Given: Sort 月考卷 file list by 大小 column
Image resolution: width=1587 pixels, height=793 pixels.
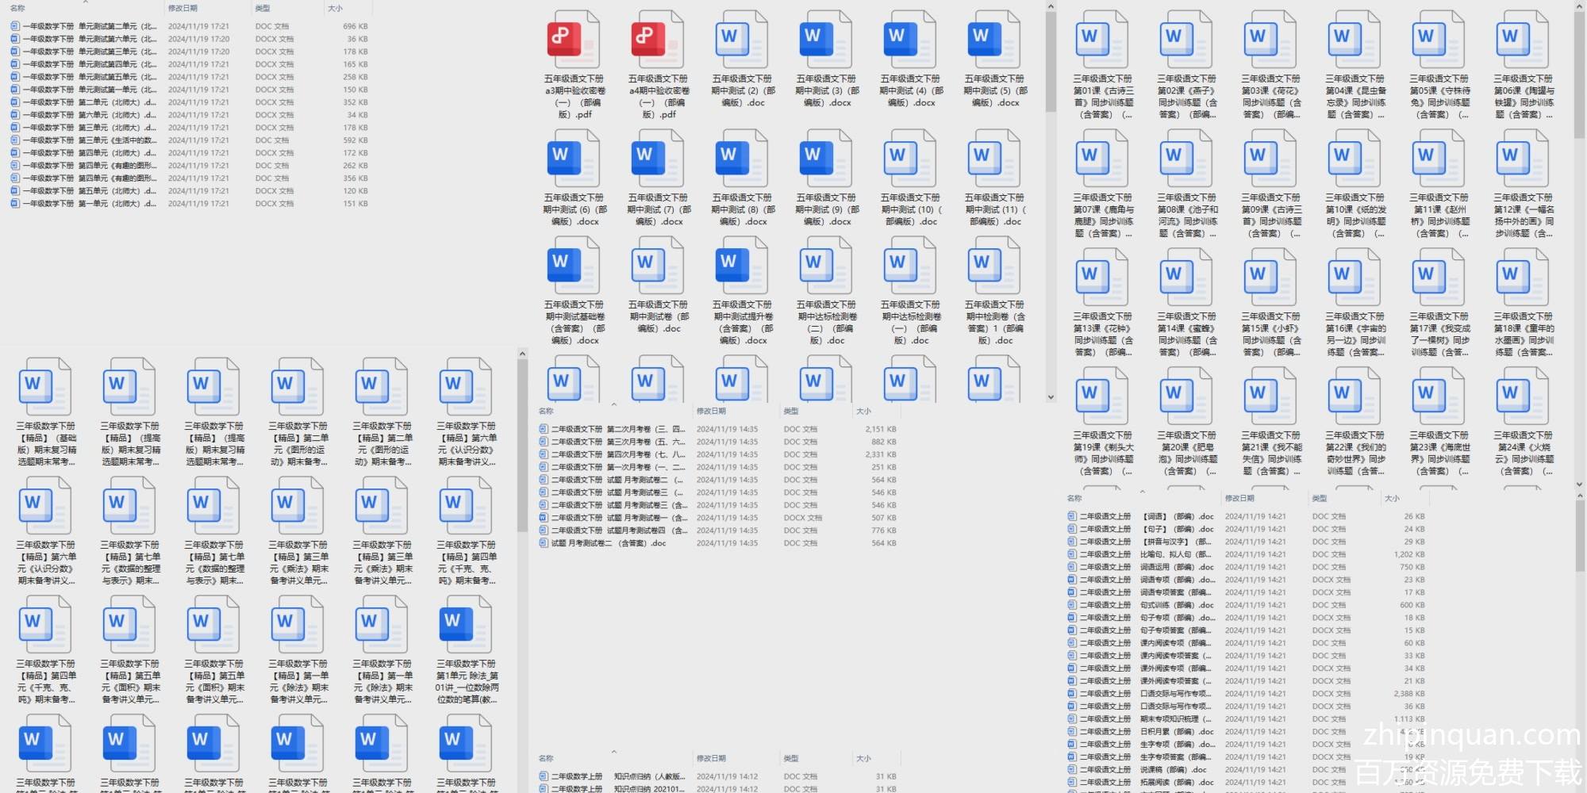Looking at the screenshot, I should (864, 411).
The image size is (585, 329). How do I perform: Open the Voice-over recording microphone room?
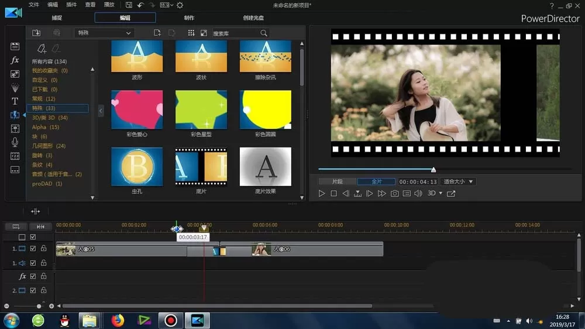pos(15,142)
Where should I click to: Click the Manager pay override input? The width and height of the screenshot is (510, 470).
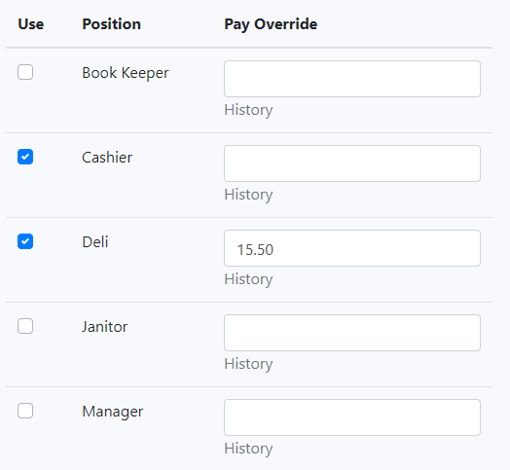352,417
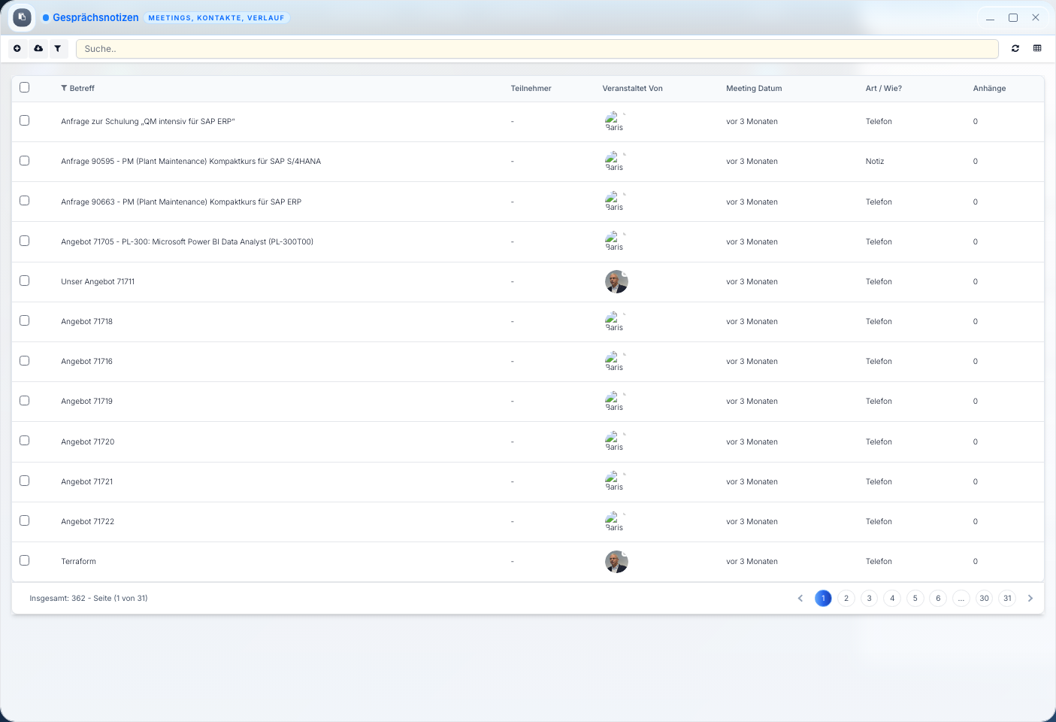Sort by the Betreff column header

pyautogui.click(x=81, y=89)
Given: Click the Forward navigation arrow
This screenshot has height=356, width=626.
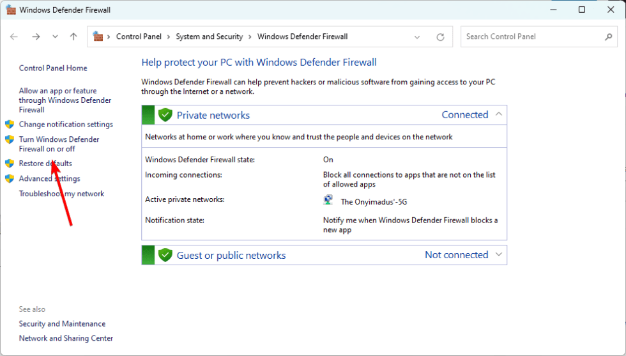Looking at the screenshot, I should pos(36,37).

####################

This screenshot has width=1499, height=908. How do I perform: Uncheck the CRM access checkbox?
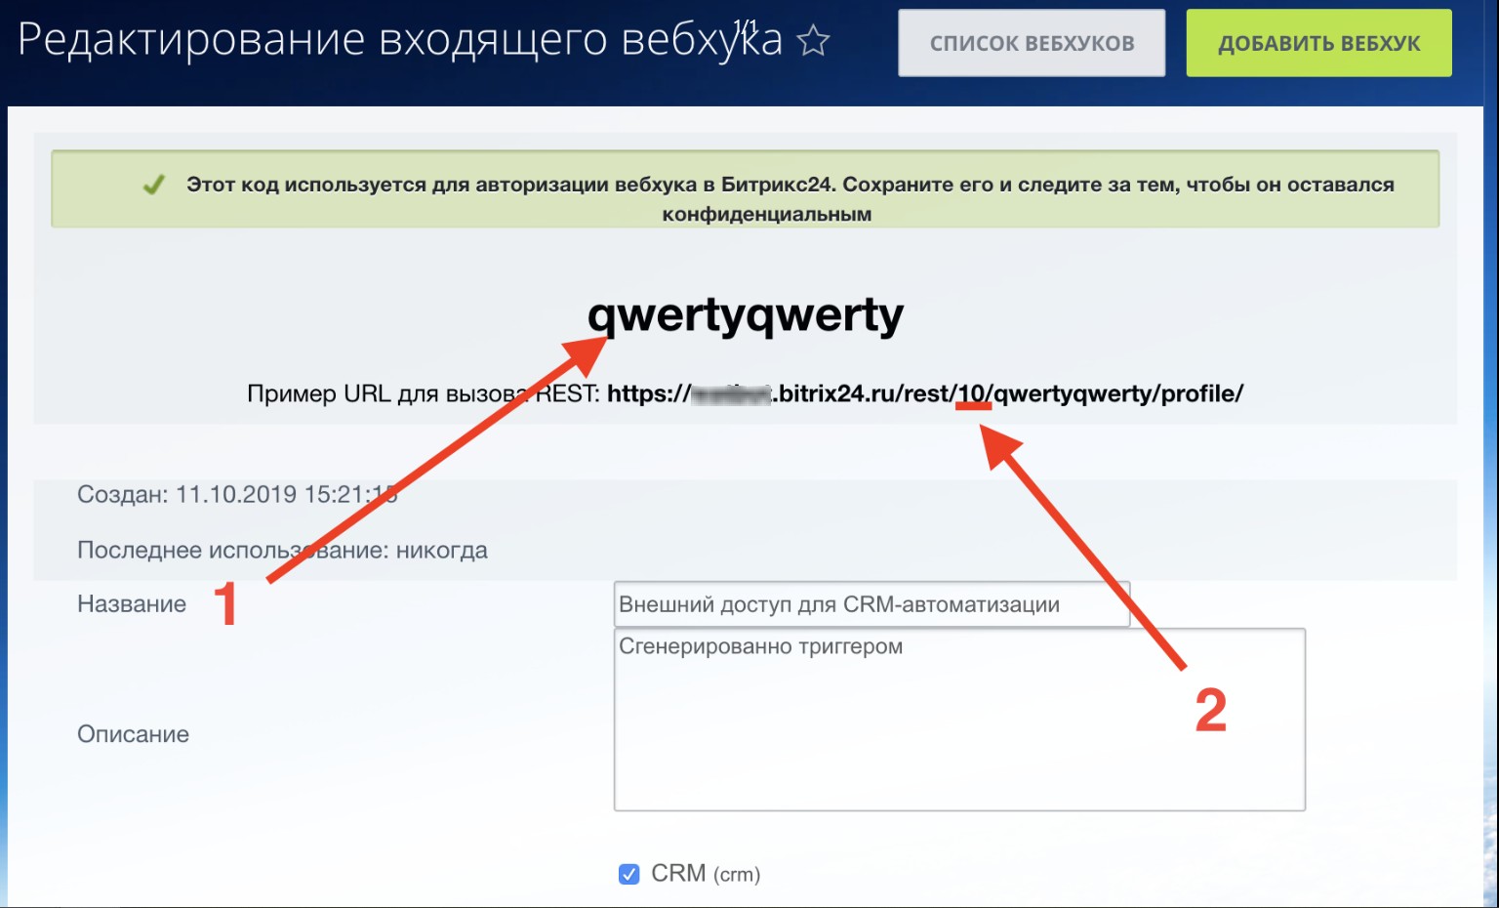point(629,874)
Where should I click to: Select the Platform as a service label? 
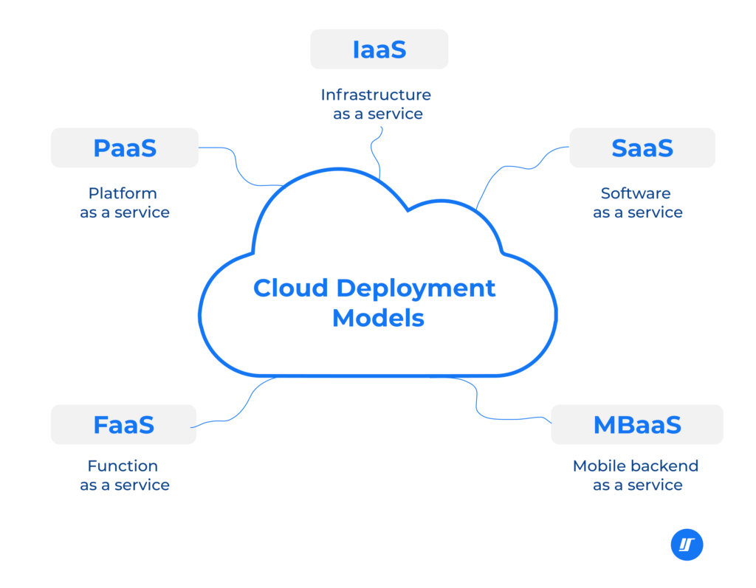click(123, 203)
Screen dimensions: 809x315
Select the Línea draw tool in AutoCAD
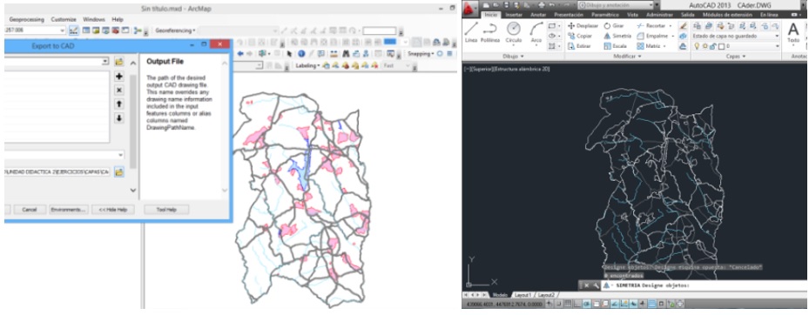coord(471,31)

####################

# ASSIGNED TASK:
Every line in the listing that holds "Given" belongs in the answer.

# REPLY:
Given: Sort 月考卷 file list by 大小 column
Given: Click the Forward navigation arrow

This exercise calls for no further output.